Huntington escribió uno de los ensayos más reconocidos sobre cómo evolucionan las sociedades alrededor del desarrollo económico. Su tesis es que las condiciones de la realidad cambian más rápido que las instituciones, y que los niveles de subdesarrollo dependen de la capacidad de estas últimas de adaptarse rápidamente a las primeras. (En este sentido el reciente episodio de la reforma a la justicia es diciente, en cuanto a lo que hemos retrocedido en institucionalidad y con ella el desarrollo sino económico, si social y político de Colombia).

Igual de importante pudo ser en su momento el artículo de Fukuyama sobre el fin de la historia, planteando como tesis que el sistema democrático capitalista había logrado convertirse en el modelo último y único al cual se orientarían todas la culturas y naciones mundo.

Huntington a su turno desarrolló una tesis alternativa según la cual lo que se produciría sería un choque de culturas que iría más allá de los modelos políticos y económicos pues implicaría un choque inevitable entre valores de las diferentes civilizaciones.

Dentro de esa especie de procesos de interpretaciones dialécticas sería interesante buscar lo que representaría el fenómeno de la ‘globalización’.

En efecto el desarrollo de las naciones podría ser visto más como un tema cultural que simplemente económico. Pero puede ser estudiado a través de sus repercusiones económicas.

El neoliberalismo pretende o supone representar ese ‘fin de la historia’ que proponía Fukuyama, y es el que ha imperado en estas últimas décadas. Pero, ¿cuáles han sido sus consecuencias?

La lógica de quienes deben ser los más favorecidos con las reglas del juego del mercado libre se ha cumplido: los más poderosos, se han vuelto más poderosos y los más marginados, cada vez más excluidos.

La matemática también lo explica: siendo el desarrollo un concepto comparativo se puede asignar al país más desarrollado un puntaje referencia de 100 (se puede asumir que ese corresponde a Estados Unidos); tendrían entonces los otros países índices comparativos inferiores según su nivel de desarrollo (Colombia estaría alrededor de un índice de 50, o sea medio subdesarrollado). En tal caso a un crecimiento de la economía estadounidense de un determinado porcentaje se requeriría para mantener la misma brecha un incremento del doble por parte de nuestra economía.
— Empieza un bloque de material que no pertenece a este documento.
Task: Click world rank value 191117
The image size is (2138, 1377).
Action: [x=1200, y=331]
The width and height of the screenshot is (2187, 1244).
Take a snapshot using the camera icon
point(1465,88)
Y si eso aplica para el promedio de la población, como nuestra distribución tanto del ingreso como de la riqueza son mucho más desiguales que las de allá, lo que un colombiano medio tendría que mejorar su ingreso para no caer en un mayor subdesarrollo tendría que ser cinco o seis veces más que un norteamericano.

La globalización sí tiende a igualar a toda la humanidad en sus gustos y aspiraciones —todos bajo el imperio del consumismo—; pero, al no ofrecer al mismo tiempo la desaparición de las condiciones específicas de cada nación, el resultado que produce es el contrario, o sea una diferencia cada vez más marcada en sus niveles de desarrollo.